2. Prior Distributions

The prior distribution $P(\theta)$ represents our belief about the parameters before observing any data. Choosing a prior is crucial, as it can significantly influence the posterior distribution. Priors can be:

Non-informative (Uniform): Assumes no prior knowledge about the parameter.
Informative: Incorporates specific prior knowledge.
Conjugate: Chosen to simplify the posterior calculation.

For example, if we are estimating the parameter $\mu$ of a normal distribution, a common choice for the prior might be another normal distribution.

$\mu \sim \mathcal{N}(\mu_0, \sigma_0^2)$

3. Posterior Distribution

The posterior distribution combines the prior with the likelihood of the observed data to provide a new distribution reflecting our updated beliefs. For many models, the posterior distribution may not have a closed-form solution, requiring numerical methods like Markov Chain Monte Carlo (MCMC) for estimation.

Let's consider a simple example of Bayesian Estimation with a normal likelihood and a normal prior.

Example:

Given data $\mathbf{X} = \{x_1, x_2, \dots, x_n\}$ sampled from a normal distribution $\mathcal{N}(\mu, \sigma^2)$ , where $\sigma^2$ is known, the likelihood function is:

$P(\mathbf{X} | \mu) = \prod_{i=1}^n \frac{1}{\sqrt{2\pi\sigma^2}} \exp\left(-\frac{(x_i - \mu)^2}{2\sigma^2}\right)$

Assume a normal prior for $\mu$ :

$\mu \sim \mathcal{N}(\mu_0, \sigma_0^2)$

The posterior distribution of $\mu$ given the data $\mathbf{X}$ is:

$P(\mu | \mathbf{X}) \propto P(\mathbf{X} | \mu) \cdot P(\mu)$

By multiplying the likelihood and the prior, the posterior distribution can be shown to be:

$\mu | \mathbf{X} \sim \mathcal{N}\left(\frac{\frac{\mu_0}{\sigma_0^2} + \frac{\sum_{i=1}^n x_i}{\sigma^2}}{\frac{1}{\sigma_0^2} + \frac{n}{\sigma^2}}, \frac{1}{\frac{1}{\sigma_0^2} + \frac{n}{\sigma^2}}\right)$

4. Python Implementation

Let's implement Bayesian Estimation in Python using the above example.

python:
import numpy as np
import matplotlib.pyplot as plt

# Given data (X) and known variance (sigma^2)
X = np.array([2.5, 3.0, 2.8, 3.2, 2.9])
sigma2 = 0.25

# Prior parameters
mu0 = 3.0
sigma0_2 = 0.1

# Compute the posterior mean and variance
n = len(X)
mu_numerator = mu0 / sigma0_2 + np.sum(X) / sigma2
mu_denominator = 1 / sigma0_2 + n / sigma2

mu_post = mu_numerator / mu_denominator
sigma_post_2 = 1 / mu_denominator

# Print posterior mean and variance
print(f'Posterior Mean: {mu_post}')
print(f'Posterior Variance: {sigma_post_2}')

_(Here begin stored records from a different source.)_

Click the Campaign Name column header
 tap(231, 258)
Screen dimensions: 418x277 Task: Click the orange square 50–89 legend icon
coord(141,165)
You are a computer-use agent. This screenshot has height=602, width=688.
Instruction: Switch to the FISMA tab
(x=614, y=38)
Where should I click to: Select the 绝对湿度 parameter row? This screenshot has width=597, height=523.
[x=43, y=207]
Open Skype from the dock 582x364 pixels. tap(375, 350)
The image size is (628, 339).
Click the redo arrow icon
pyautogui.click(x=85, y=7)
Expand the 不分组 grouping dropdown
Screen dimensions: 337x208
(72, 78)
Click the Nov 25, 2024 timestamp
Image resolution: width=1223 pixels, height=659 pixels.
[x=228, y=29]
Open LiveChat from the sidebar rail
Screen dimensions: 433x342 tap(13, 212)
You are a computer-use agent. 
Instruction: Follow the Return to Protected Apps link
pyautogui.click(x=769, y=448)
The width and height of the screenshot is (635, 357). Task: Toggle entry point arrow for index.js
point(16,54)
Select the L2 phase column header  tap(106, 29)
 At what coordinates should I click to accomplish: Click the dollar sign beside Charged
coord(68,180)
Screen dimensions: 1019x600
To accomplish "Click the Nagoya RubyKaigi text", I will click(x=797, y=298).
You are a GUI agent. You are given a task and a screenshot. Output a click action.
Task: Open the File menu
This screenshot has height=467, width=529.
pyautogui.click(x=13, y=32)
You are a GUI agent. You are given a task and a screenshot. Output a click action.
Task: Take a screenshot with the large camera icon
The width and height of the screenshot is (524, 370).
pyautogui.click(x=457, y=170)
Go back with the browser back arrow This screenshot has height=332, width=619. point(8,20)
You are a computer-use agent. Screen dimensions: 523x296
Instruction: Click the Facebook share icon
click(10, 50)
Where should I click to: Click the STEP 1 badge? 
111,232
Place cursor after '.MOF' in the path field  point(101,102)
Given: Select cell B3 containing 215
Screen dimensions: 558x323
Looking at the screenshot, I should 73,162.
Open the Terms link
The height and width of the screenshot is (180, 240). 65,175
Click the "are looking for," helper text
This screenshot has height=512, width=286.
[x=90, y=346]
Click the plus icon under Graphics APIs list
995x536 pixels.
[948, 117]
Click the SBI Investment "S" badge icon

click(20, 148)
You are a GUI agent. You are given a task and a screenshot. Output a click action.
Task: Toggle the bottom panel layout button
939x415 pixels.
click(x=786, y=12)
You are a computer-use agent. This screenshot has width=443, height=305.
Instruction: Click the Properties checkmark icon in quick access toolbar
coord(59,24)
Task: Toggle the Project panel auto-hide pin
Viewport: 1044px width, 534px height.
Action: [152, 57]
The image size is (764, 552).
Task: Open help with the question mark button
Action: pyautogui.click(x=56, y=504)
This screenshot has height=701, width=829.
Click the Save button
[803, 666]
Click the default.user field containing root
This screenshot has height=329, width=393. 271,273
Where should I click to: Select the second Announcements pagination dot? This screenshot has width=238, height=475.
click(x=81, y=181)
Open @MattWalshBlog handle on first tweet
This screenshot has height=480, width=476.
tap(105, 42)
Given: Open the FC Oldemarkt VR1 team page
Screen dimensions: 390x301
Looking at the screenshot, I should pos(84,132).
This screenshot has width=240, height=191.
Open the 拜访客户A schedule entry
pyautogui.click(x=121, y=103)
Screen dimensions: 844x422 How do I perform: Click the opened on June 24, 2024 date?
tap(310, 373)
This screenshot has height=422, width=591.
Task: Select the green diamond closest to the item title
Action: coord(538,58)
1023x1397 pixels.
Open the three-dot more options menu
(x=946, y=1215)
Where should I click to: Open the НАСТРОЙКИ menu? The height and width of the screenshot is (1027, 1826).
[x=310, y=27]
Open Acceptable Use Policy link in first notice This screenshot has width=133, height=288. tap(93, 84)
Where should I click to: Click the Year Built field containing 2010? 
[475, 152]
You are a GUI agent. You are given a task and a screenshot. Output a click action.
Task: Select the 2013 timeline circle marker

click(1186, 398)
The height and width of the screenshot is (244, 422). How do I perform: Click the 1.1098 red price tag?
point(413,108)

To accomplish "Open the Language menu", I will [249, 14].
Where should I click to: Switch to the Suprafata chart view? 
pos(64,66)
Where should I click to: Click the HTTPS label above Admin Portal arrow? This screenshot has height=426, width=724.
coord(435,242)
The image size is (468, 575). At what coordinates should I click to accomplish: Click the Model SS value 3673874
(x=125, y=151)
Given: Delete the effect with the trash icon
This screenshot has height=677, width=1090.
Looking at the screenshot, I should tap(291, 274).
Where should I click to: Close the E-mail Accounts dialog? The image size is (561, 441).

# Plot the prior, likelihood, and posterior
mu_values = np.linspace(2.6, 3.4, 100)

# Prior distribution
prior = (1 / np.sqrt(2 * np.pi * sigma0_2)) * np.exp(-0.5 * (mu_values - mu0)**2 / sigma0_2)

# Likelihood (assuming likelihood dominates)
likelihood = (1 / np.sqrt(2 * np.pi * sigma2 / n)) * np.exp(-0.5 * n * (mu_values - np.mean(X))**2 / sigma2)

# Posterior distribution
posterior = (1 / np.sqrt(2 * np.pi * sigma_post_2)) * np.exp(-0.5 * (mu_values - mu_post)**2 / sigma_post_2)

plt.plot(mu_values, prior, label='Prior')
plt.plot(mu_values, likelihood, label='Likelihood')
plt.plot(mu_values, posterior, label='Posterior')
plt.xlabel('Mu')
plt.ylabel('Density')
plt.legend()
plt.show()

In this code:

We compute the posterior mean and variance based on the prior and observed data.
The prior, likelihood, and posterior distributions are plotted to visualize how Bayesian Estimation updates the belief about the parameter $\mu$ .

5. Conclusion

Bayesian Estimation provides a coherent and flexible approach to parameter estimation, allowing the incorporation of prior knowledge. It’s particularly useful in scenarios where data is sparse or when integrating domain knowledge is crucial. The posterior distribution resulting from Bayesian Estimation not only provides point estimates but also quantifies uncertainty, making it a powerful tool for decision-making in uncertain environments.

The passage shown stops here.